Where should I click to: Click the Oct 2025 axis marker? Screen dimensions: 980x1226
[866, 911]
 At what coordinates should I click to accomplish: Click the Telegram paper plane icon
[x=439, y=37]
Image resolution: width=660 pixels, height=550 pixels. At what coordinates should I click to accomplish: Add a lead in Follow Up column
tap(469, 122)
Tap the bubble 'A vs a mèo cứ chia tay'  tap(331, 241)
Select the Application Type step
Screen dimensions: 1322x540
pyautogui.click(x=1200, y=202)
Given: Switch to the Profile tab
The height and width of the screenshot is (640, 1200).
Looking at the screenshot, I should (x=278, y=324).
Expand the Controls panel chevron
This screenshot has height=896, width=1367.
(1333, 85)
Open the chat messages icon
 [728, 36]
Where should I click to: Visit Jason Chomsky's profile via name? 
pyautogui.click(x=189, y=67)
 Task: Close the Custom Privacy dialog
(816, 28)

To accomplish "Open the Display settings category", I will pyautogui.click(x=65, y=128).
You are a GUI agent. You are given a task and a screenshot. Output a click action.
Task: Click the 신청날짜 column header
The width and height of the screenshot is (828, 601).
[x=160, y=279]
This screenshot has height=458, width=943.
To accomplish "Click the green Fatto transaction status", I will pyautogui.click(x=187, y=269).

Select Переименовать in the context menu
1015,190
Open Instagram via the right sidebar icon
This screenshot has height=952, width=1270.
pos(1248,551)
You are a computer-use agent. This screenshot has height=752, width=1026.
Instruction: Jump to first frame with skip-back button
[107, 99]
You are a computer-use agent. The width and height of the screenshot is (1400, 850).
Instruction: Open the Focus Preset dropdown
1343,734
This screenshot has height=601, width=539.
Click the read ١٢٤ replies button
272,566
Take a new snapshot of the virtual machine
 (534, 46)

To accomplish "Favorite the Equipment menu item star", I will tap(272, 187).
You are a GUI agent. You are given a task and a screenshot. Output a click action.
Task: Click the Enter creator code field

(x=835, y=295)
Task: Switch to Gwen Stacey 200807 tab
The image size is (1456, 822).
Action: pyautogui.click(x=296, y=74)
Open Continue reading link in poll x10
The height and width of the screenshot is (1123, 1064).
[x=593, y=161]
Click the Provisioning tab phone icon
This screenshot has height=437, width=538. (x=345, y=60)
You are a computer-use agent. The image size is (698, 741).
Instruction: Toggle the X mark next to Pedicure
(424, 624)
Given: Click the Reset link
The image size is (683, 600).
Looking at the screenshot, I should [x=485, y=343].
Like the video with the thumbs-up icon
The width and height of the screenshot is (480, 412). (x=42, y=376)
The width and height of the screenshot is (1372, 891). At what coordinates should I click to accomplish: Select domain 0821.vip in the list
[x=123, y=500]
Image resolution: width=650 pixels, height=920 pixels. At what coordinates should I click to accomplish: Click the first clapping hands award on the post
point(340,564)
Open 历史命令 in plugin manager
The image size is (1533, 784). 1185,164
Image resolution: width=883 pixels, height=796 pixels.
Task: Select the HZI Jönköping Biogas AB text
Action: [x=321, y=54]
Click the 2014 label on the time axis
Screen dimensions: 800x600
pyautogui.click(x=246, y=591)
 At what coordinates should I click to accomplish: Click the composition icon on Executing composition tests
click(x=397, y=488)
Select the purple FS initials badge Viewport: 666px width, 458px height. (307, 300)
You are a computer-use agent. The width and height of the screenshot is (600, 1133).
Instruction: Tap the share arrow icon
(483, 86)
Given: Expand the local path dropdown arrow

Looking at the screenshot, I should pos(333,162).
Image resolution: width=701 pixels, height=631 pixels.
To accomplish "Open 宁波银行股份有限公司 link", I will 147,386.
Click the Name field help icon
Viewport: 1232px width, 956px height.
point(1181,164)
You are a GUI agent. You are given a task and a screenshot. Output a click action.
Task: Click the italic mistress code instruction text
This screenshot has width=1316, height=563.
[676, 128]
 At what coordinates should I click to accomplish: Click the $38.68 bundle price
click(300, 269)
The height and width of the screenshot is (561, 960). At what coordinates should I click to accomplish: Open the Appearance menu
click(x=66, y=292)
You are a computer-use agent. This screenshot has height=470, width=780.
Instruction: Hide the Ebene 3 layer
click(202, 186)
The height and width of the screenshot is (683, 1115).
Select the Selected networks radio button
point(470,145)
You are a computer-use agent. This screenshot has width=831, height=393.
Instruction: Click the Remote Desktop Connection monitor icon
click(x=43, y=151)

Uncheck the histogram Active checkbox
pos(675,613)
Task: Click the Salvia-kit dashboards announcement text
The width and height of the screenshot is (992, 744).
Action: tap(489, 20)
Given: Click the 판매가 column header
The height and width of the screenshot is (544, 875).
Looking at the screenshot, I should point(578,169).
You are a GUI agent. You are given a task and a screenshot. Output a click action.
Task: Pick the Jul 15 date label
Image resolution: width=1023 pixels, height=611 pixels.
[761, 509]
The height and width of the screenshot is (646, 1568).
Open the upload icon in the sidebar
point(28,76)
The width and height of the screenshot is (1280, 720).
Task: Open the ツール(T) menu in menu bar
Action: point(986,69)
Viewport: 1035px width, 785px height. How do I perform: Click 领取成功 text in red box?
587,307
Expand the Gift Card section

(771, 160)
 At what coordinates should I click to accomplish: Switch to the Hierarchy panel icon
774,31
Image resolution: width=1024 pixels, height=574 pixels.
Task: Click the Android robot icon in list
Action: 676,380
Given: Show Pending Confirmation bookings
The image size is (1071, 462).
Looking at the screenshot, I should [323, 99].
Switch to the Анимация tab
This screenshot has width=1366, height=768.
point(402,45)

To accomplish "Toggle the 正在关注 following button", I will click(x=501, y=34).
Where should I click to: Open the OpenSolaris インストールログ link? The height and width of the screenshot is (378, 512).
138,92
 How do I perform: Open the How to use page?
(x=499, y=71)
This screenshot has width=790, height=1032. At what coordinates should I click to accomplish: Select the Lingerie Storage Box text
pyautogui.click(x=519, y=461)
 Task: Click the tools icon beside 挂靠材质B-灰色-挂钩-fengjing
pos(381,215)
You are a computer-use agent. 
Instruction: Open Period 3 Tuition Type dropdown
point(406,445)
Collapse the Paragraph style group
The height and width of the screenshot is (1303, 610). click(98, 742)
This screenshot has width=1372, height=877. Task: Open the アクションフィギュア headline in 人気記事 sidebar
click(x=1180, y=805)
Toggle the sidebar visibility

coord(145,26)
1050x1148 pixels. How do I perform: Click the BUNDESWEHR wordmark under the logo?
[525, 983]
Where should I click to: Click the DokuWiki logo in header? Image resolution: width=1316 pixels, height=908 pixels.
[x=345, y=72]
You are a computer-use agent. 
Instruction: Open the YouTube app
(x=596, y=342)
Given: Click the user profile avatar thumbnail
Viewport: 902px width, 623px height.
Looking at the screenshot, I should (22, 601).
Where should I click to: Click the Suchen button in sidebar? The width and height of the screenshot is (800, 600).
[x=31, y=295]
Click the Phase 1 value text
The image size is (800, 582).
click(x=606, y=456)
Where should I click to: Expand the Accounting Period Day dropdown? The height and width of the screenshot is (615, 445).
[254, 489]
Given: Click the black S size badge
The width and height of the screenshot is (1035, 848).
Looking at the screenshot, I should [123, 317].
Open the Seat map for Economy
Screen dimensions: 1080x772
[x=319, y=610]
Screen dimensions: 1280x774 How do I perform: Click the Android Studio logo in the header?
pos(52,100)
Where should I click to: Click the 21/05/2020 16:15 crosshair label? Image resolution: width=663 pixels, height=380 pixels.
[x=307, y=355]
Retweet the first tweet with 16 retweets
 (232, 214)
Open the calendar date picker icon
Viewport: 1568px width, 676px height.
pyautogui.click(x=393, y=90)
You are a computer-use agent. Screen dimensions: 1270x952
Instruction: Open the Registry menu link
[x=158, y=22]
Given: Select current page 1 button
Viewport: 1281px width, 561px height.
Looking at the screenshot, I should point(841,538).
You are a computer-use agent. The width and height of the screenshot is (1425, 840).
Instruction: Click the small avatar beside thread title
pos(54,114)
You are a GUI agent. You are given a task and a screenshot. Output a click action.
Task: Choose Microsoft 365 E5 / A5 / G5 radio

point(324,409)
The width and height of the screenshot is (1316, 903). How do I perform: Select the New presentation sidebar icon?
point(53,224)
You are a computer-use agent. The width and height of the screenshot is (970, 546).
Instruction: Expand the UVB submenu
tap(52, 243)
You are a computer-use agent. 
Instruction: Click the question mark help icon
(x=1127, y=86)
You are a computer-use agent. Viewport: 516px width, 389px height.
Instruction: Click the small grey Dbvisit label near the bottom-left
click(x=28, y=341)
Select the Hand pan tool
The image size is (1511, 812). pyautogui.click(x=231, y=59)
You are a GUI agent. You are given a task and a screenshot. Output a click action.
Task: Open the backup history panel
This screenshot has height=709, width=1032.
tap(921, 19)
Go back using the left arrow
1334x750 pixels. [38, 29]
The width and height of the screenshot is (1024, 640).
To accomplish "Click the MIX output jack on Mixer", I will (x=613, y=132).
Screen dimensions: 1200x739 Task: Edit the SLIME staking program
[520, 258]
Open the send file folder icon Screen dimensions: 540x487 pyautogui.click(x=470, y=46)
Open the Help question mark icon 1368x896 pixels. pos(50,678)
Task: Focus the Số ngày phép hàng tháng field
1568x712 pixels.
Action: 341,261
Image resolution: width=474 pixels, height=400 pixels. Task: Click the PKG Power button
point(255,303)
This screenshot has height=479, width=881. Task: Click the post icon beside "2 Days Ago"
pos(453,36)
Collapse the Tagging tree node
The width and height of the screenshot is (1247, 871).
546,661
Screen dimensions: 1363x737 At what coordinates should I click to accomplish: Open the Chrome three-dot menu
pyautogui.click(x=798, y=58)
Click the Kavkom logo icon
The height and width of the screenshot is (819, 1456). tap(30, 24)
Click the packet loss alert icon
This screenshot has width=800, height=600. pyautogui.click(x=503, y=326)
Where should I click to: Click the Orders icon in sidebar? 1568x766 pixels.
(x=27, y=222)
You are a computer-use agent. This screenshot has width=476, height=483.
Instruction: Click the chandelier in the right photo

────────

Lines that contain "date" should be pulled from the entries above and reported.

Task: Pick the Jul 15 date label
Open the calendar date picker icon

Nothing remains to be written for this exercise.